-------- EXTRACTED MATERIAL

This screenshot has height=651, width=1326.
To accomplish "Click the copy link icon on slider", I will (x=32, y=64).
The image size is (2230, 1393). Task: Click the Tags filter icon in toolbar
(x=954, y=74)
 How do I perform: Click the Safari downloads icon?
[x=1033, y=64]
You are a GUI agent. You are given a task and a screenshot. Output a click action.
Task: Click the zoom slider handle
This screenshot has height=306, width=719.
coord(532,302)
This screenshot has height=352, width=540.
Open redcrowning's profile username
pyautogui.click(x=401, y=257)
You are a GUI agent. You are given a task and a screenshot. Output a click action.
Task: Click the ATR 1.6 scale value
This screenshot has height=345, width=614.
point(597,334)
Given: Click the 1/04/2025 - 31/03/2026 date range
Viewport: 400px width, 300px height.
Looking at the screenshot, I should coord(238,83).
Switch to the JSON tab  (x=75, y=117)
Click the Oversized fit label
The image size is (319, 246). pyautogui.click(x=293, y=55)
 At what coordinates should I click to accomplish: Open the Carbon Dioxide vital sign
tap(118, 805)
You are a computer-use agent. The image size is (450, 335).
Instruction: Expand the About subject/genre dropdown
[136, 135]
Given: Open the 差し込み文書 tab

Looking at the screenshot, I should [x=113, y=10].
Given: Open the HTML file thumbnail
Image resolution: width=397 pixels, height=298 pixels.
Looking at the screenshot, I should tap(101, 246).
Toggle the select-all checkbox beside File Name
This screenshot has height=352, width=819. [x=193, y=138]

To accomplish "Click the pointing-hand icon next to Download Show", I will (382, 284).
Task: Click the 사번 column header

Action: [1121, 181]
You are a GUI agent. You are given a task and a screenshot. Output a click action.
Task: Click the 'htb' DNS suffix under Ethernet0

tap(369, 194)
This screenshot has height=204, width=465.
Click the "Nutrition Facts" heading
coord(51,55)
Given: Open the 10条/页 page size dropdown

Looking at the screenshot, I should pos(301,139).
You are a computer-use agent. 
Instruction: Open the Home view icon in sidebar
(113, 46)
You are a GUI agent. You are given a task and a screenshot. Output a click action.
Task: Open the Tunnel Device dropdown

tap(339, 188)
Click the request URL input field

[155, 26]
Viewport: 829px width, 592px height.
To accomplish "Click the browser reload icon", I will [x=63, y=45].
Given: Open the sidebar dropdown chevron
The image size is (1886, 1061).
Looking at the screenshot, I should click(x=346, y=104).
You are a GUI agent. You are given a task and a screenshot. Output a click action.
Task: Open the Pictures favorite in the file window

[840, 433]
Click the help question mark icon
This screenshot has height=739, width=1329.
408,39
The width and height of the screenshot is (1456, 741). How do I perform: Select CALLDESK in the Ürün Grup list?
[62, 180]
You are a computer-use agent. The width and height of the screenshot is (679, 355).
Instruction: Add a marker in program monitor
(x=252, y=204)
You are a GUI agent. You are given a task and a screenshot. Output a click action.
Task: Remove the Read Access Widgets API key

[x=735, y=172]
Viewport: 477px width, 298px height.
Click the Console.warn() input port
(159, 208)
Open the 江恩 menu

----------------

WHAT YOU HAVE TO DO - Lay out every line of the records above as a numbered list, leaving out the blank lines.

OUTPUT FOR THIS TASK -
1. This screenshot has height=651, width=1326.
2. To accomplish "Click the copy link icon on slider", I will (x=32, y=64).
3. The image size is (2230, 1393). Task: Click the Tags filter icon in toolbar
4. (x=954, y=74)
5.  How do I perform: Click the Safari downloads icon?
6. [x=1033, y=64]
7. You are a GUI agent. You are given a task and a screenshot. Output a click action.
8. Task: Click the zoom slider handle
9. This screenshot has height=306, width=719.
10. coord(532,302)
11. This screenshot has height=352, width=540.
12. Open redcrowning's profile username
13. pyautogui.click(x=401, y=257)
14. You are a GUI agent. You are given a task and a screenshot. Output a click action.
15. Task: Click the ATR 1.6 scale value
16. This screenshot has height=345, width=614.
17. point(597,334)
18. Given: Click the 1/04/2025 - 31/03/2026 date range
19. Viewport: 400px width, 300px height.
20. Looking at the screenshot, I should coord(238,83).
21. Switch to the JSON tab  (x=75, y=117)
22. Click the Oversized fit label
23. The image size is (319, 246). pyautogui.click(x=293, y=55)
24.  At what coordinates should I click to accomplish: Open the Carbon Dioxide vital sign
25. tap(118, 805)
26. You are a computer-use agent. The image size is (450, 335).
27. Instruction: Expand the About subject/genre dropdown
28. [136, 135]
29. Given: Open the 差し込み文書 tab
30. Looking at the screenshot, I should [x=113, y=10].
31. Given: Open the HTML file thumbnail
32. Image resolution: width=397 pixels, height=298 pixels.
33. Looking at the screenshot, I should tap(101, 246).
34. Toggle the select-all checkbox beside File Name
35. This screenshot has height=352, width=819. [x=193, y=138]
36. To accomplish "Click the pointing-hand icon next to Download Show", I will (382, 284).
37. Task: Click the 사번 column header
38. Action: [1121, 181]
39. You are a GUI agent. You are given a task and a screenshot. Output a click action.
40. Task: Click the 'htb' DNS suffix under Ethernet0
41. tap(369, 194)
42. This screenshot has height=204, width=465.
43. Click the "Nutrition Facts" heading
44. coord(51,55)
45. Given: Open the 10条/页 page size dropdown
46. Looking at the screenshot, I should pos(301,139).
47. You are a computer-use agent. 
48. Instruction: Open the Home view icon in sidebar
49. (113, 46)
50. You are a GUI agent. You are given a task and a screenshot. Output a click action.
51. Task: Open the Tunnel Device dropdown
52. tap(339, 188)
53. Click the request URL input field
54. [155, 26]
55. Viewport: 829px width, 592px height.
56. To accomplish "Click the browser reload icon", I will [x=63, y=45].
57. Given: Open the sidebar dropdown chevron
58. The image size is (1886, 1061).
59. Looking at the screenshot, I should click(x=346, y=104).
60. You are a GUI agent. You are given a task and a screenshot. Output a click action.
61. Task: Open the Pictures favorite in the file window
62. [840, 433]
63. Click the help question mark icon
64. This screenshot has height=739, width=1329.
65. 408,39
66. The width and height of the screenshot is (1456, 741). How do I perform: Select CALLDESK in the Ürün Grup list?
67. [62, 180]
68. You are a computer-use agent. The width and height of the screenshot is (679, 355).
69. Instruction: Add a marker in program monitor
70. (x=252, y=204)
71. You are a GUI agent. You are given a task and a screenshot. Output a click action.
72. Task: Remove the Read Access Widgets API key
73. [x=735, y=172]
74. Viewport: 477px width, 298px height.
75. Click the Console.warn() input port
76. (159, 208)
77. Open the 江恩 menu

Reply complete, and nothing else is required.